Reproduce the Big Data commentary from "During my morning" up to and including "the whole story.", putting "large-scale data" wherever "Big Data" occurs.

§ **Text block**

----

Comments on NY Times Big Data article

Comments on NY Times Big Data article

Summary: The concept of Big Data is breaking through into the New York Times. The article only scratches the surface, however.

TOPICS: Storage

During my morning news scan, I came across "For Start-Ups That Aim at Giants, Sorting the Data Cloud Is the Next Big Thing" by Malia Wollan. Although the article starts off as a general treatment of Big Data and why it is becoming an increasingly important area of technology, it then turns into a review of Splunk and a few profiles of Splunk customers. This, of course, doesn't tell the whole story.

In my article "What is "Big Data?," I pointed out that "Big Data" is a catch phrase that first appeared in the high performance/technical computing segment of the overall IT market. Suppliers of many different types of virtualization technology have been presenting why their product or service is a critical requirement for a potential customer interested in deploying a "Big Data" application.

Some of these suppliers are speaking about the use of a distributed cache mechanism, one supplier calls this "memory virtualization," in order to allow a large number of systems to access a huge, rapidly changing data sent. The key here is rapidly changing. The data sets in question are updated so frequently that a traditional database engine could not possibly keep up.

Other suppliers, such as DataStax and MapR, are focused one level higher up the stack. They're presenting their version of Apache Hadoop, a popular framework for "distributed processing of large data sets across clusters of computers."

----

§ **Dataset content**
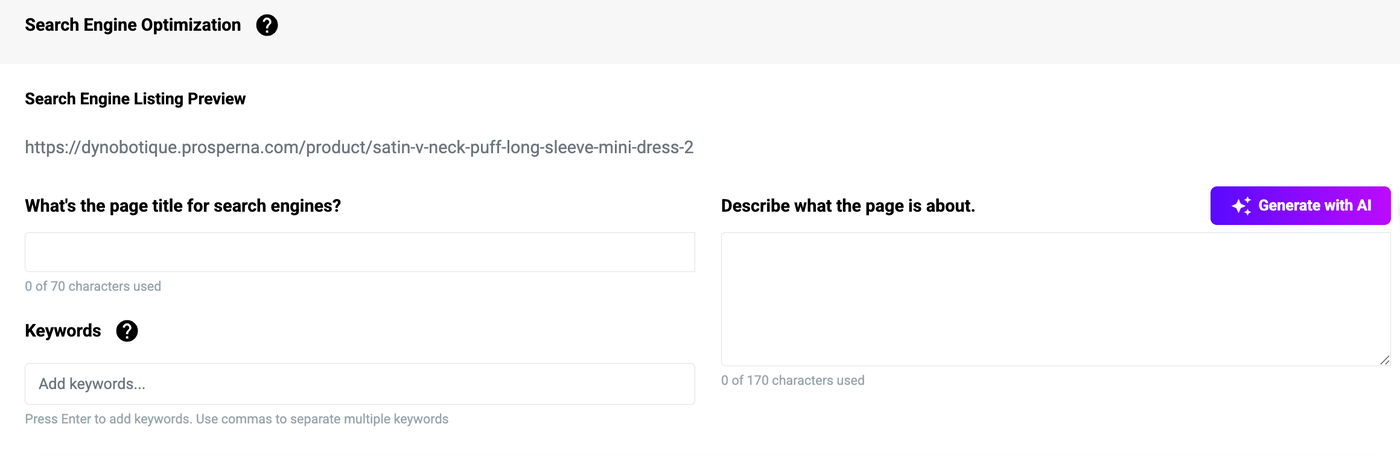Focus the page title input field
The width and height of the screenshot is (1400, 456).
pyautogui.click(x=360, y=252)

----

§ **Answer**
During my morning news scan, I came across "For Start-Ups That Aim at Giants, Sorting the Data Cloud Is the Next Big Thing" by Malia Wollan. Although the article starts off as a general treatment of large-scale data and why it is becoming an increasingly important area of technology, it then turns into a review of Splunk and a few profiles of Splunk customers. This, of course, doesn't tell the whole story.